Valerie Paschall is a focus-deficient overachiever, which clearly makes her an ideal Fringe blogger. She previewed some of Fringe’s clutch music acts in 2013, so expect more (more, more!) of the same this year…at least when she’s not neck-deep in reviewing the festival’s more comedic offerings. She’s the editor of real estate/development website Curbed DC and a lifer at DCist where she served as music editor from 2010-2013. You may have also seen her work on WAMU, Dusted or Arts Desk, where she has interviewed the likes of Megan Mullally and Hannibal Buress. When not disseminating her musical opinions for the masses or interviewing funny people, she spends her nights trying to get disinterested and uptight bar patrons to laugh, dammit. Trivia: She also made a brief appearance in one (and only one) Fringe performance as a tour guide in 2012.

Joseph Price is returning for his second year with Fringeworthy. He is grizzled festival veteran with credits spread across a half-dozen productions including The Sin Show, e-Geaux (beta), and his one-man show, Operating System. He also produced 2009’s Hopelessly Devoted, a little seen Catholic comedy that, combined with Baldacchino bar tabs, put him thousands of dollars in the red for all things Capital Fringe. He also helped create Capital Fringe’s aesthetically pleasing and easy-to-use website. Follow him at @josephprice.

Cara Lea Shockley trained as an actor at the now defunct Weber-Douglas Academy in London, and remains an ardent amateur who has performed in Commedia Dell’Arte as well as Shakespeare plays and musicals. Most of the time, she’s an informed and enthusiastic audience member who loves music, performance, poetry, and dance. She works for the D.C. government and spent two years as an Advisory Neighborhood Commissioner.

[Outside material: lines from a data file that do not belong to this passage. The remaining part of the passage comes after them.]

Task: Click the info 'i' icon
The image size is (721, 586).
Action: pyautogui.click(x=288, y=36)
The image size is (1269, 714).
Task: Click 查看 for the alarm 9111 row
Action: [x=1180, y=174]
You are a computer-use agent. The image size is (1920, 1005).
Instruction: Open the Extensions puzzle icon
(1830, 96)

Ryan S. Taylor is artistic director of the Washington Rogues. Along with several Capital Fringe shows for the Rogues, Ryan has produced and directed for companies including Arena Stage, Rorschach, The Source Festival, Solas Nua. He is currently producing Fringe favorite playwright Alexandra Petri’s The Campsite Rule for the Rogues, opening July 23 at the Anacostia Playhouse. Follow him on Twitter at @RSTStatusReport.

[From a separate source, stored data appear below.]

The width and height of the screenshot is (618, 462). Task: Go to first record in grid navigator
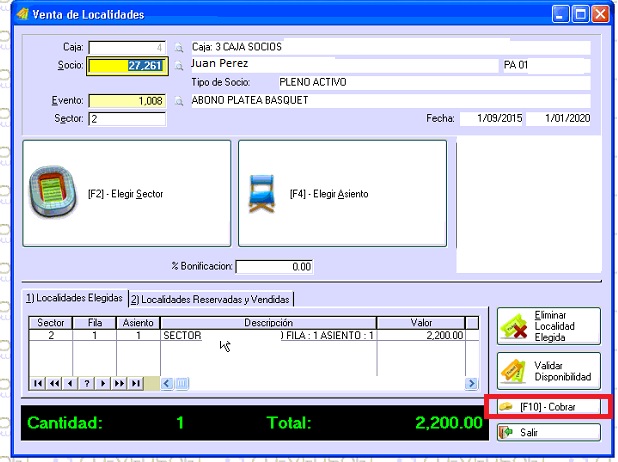click(x=39, y=383)
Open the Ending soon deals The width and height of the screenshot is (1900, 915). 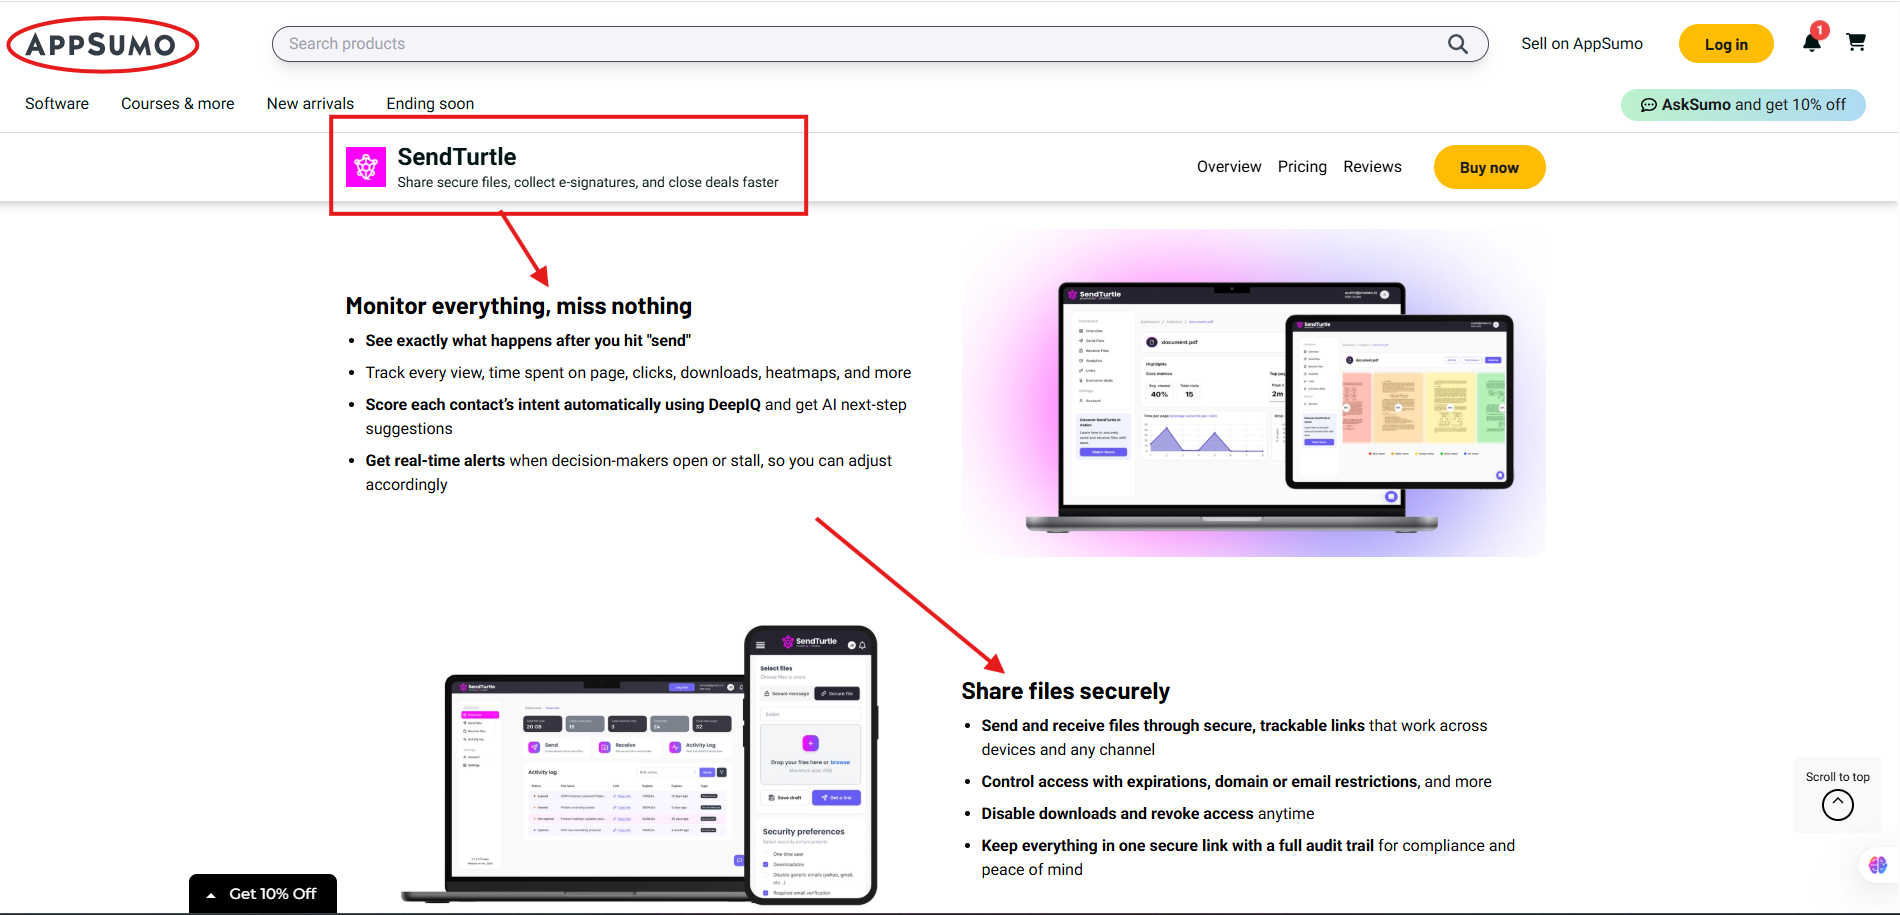click(430, 104)
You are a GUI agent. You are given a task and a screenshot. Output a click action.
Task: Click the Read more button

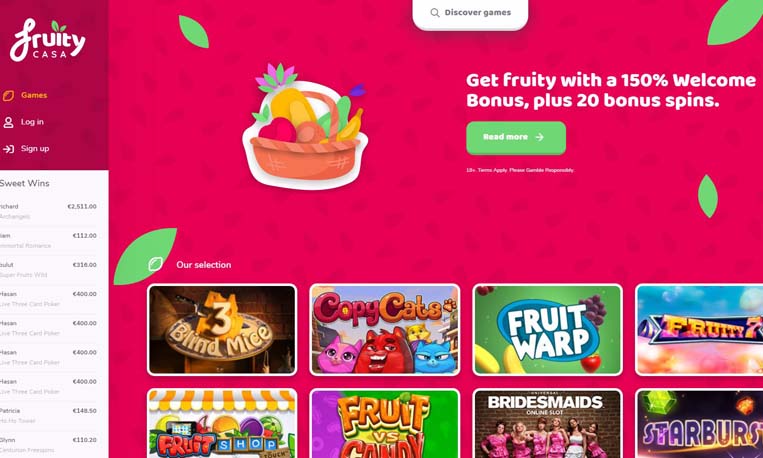tap(516, 138)
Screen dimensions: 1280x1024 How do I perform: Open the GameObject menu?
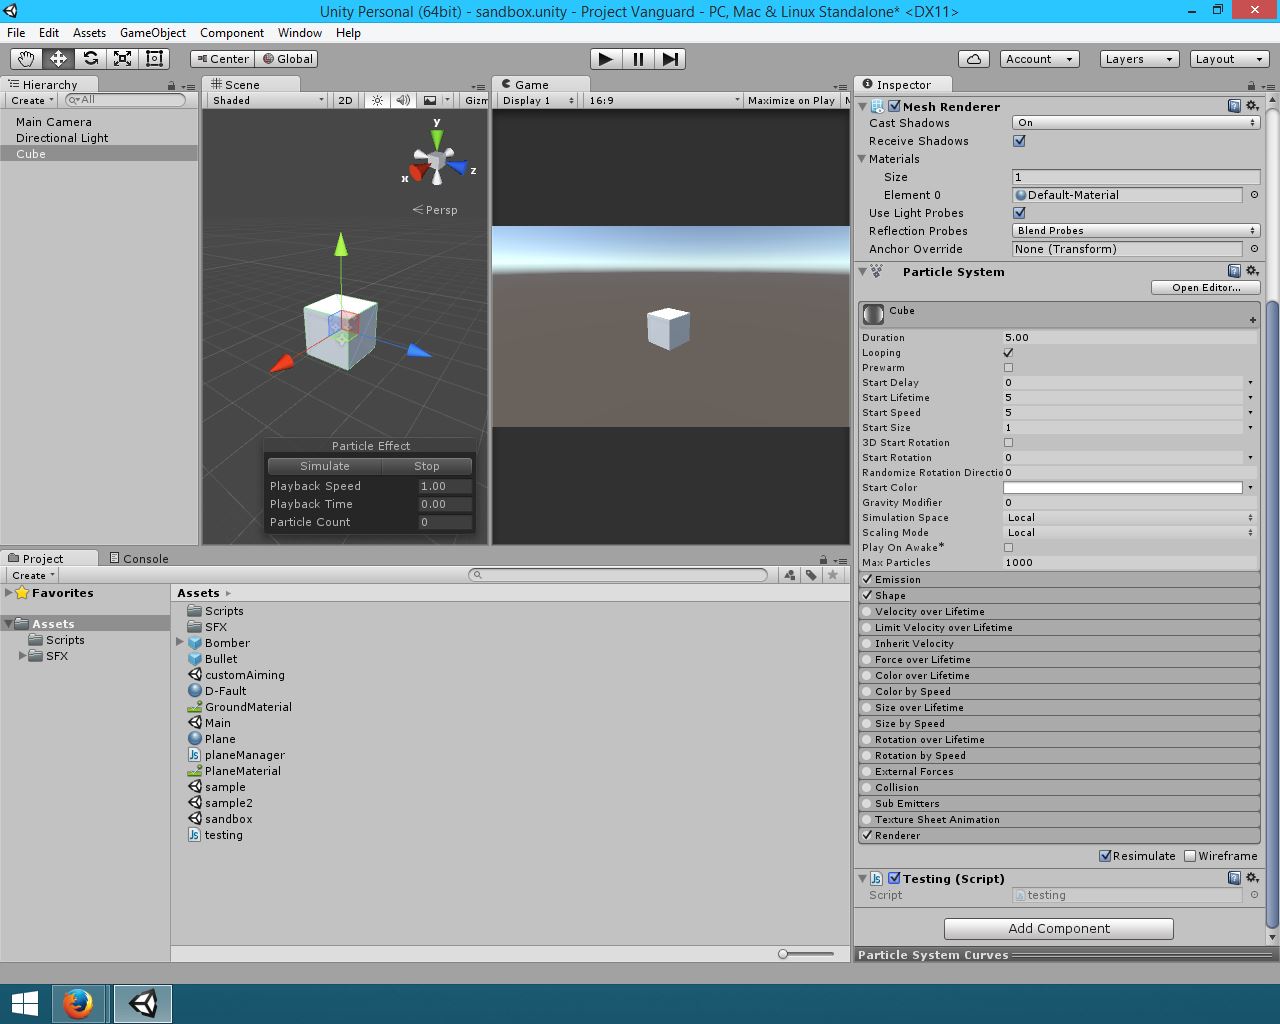(152, 33)
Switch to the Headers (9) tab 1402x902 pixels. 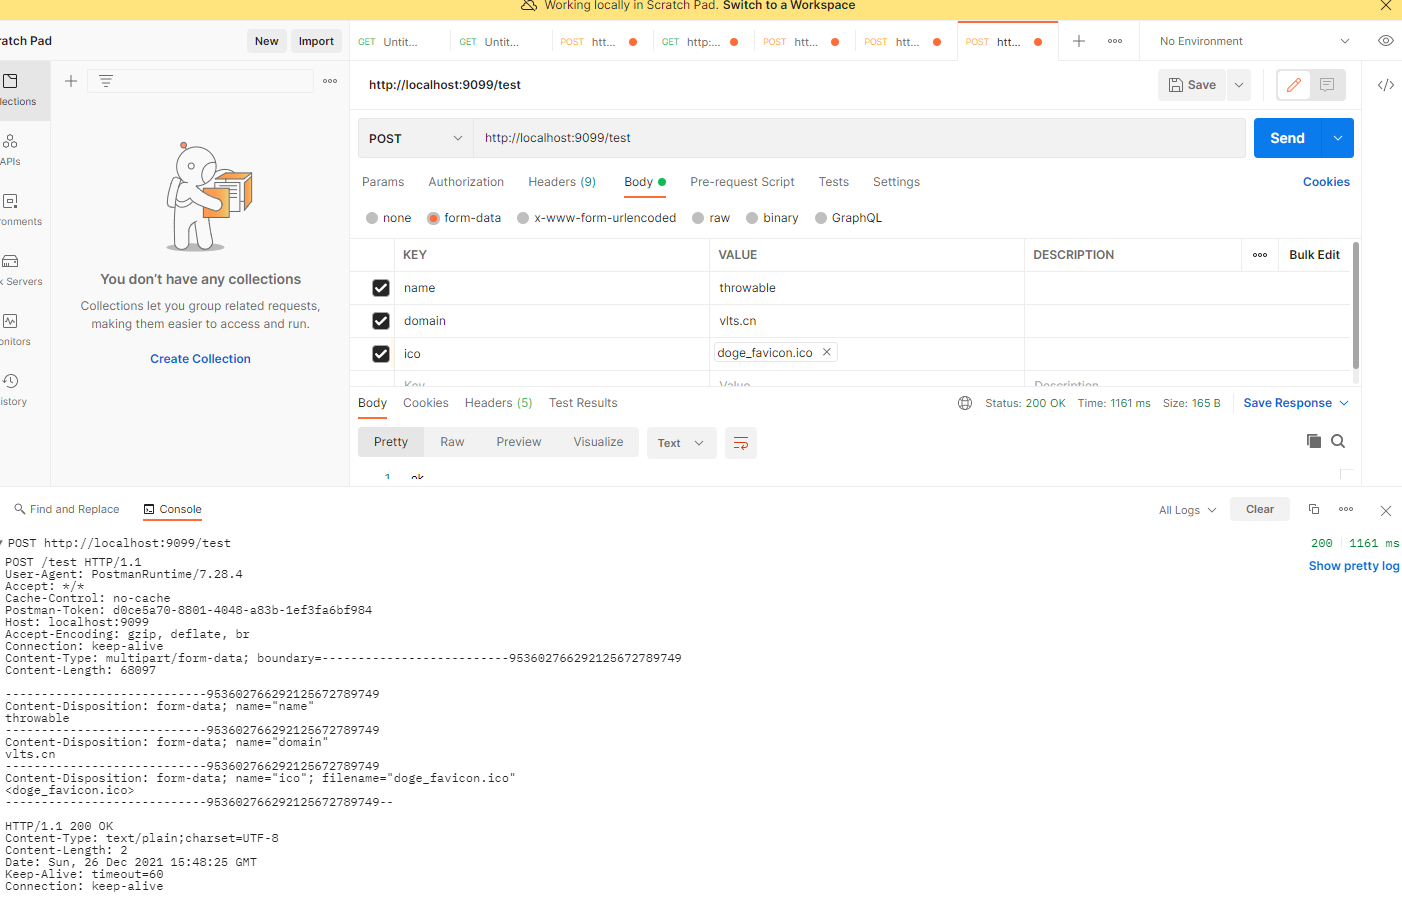click(561, 181)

Jonelle Walker has a notable affection for Texas, skulls, and whiskey (in that order). She pronounces her name JUH-nel, but accepts JOE-nel, JON-el, and HO-nel (if you’re sassy). By day, she works at the Kennedy Center. By night, she is a playwright and serves as the literary manager of Blind Pug Arts Collective. You can tweet her at @JonelleLWalker and read her thoughts, musings, and somesuch at lilithsside.wordpress.com.